Gli psicologi, però, non fanno turni di guardia non sono presenti la notte sabato / domenica e le altre feste comandate.
Questo libro della Manicardi “Italiani da slegare contenzione la vergogna del silenzio deve fare aprire gli occhi su una situazione gravissima di un problema senza voce che non può essere circoscritto solo a Modena ma è un problema che riguarda tutta la nostra realtà italiana.

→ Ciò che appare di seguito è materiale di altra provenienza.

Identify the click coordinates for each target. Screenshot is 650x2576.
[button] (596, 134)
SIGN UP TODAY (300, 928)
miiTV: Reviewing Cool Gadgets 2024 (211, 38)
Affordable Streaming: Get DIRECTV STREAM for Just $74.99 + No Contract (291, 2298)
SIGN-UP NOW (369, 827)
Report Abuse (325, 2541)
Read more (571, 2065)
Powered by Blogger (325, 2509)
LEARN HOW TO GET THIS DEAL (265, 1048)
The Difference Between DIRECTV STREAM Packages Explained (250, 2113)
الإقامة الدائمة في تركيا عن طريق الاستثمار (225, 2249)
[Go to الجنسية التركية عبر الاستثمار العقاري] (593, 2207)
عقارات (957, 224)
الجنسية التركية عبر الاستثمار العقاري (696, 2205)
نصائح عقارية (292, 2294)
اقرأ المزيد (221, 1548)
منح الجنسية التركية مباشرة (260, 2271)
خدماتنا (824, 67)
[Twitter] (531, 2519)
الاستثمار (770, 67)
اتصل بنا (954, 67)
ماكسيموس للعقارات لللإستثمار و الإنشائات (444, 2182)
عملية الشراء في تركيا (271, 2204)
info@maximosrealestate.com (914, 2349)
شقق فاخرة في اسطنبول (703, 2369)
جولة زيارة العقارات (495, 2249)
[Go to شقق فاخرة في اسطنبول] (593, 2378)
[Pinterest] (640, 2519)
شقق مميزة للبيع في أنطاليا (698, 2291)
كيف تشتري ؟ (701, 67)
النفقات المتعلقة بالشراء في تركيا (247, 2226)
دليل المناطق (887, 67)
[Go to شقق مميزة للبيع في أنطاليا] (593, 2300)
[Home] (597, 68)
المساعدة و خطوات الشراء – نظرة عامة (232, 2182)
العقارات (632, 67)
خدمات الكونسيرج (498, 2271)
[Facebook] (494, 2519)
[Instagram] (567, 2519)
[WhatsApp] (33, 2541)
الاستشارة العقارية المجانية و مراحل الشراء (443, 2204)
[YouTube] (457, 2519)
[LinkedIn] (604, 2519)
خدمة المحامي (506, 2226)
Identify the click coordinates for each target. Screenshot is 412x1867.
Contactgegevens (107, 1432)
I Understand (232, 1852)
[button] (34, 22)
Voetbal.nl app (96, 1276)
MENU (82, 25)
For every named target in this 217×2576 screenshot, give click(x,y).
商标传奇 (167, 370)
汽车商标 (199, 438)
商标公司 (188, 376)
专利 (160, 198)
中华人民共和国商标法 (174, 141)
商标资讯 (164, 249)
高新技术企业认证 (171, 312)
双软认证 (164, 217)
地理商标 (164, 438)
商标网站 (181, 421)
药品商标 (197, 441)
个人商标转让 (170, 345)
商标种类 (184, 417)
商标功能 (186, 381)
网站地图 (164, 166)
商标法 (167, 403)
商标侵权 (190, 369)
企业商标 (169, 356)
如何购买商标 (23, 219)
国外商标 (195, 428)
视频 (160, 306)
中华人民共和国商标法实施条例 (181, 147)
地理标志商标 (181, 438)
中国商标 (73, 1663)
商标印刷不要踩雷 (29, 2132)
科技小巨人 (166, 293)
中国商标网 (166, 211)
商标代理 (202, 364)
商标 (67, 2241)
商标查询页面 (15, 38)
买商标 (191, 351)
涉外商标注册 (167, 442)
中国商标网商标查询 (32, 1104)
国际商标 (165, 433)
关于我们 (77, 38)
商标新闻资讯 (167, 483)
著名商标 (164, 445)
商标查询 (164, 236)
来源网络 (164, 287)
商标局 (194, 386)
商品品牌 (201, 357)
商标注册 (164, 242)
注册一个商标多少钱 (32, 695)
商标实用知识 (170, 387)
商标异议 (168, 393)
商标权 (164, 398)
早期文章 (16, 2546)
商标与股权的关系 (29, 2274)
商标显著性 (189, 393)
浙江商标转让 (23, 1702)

Credo di essere uno dei pochi avvocati a cui da circa 10 anni si rivolgono pazienti psichiatrici con condizioni socio economiche più svantaggiate e che sulla contenzione modenese dal 1998 ad oggi vanta un voluminoso dossier in cui spesso è volentieri il reato di falso ideologico è perfettamente consumato, la non registrazione in cartella clinica, il non controllo dei pazienti legati sono persistiti ininterrottamente per anni.
Purtroppo, dobbiamo anche constatare che poche, pochissime volte i nostri magistrati si adoperano per fare chiarezza su queste vicende, e quando ci scappa il morto la questione viene liquidata con la consueta motivazione: tragica fatalità.
Il cambiamento, quindi, di queste situazioni può avvenire solo attraverso un cambiamento di mentalità, di cultura degli operatori e con l’introduzione di nuove figure, le cui presenze nei reparti psichiatrici più che urgente è indispensabile.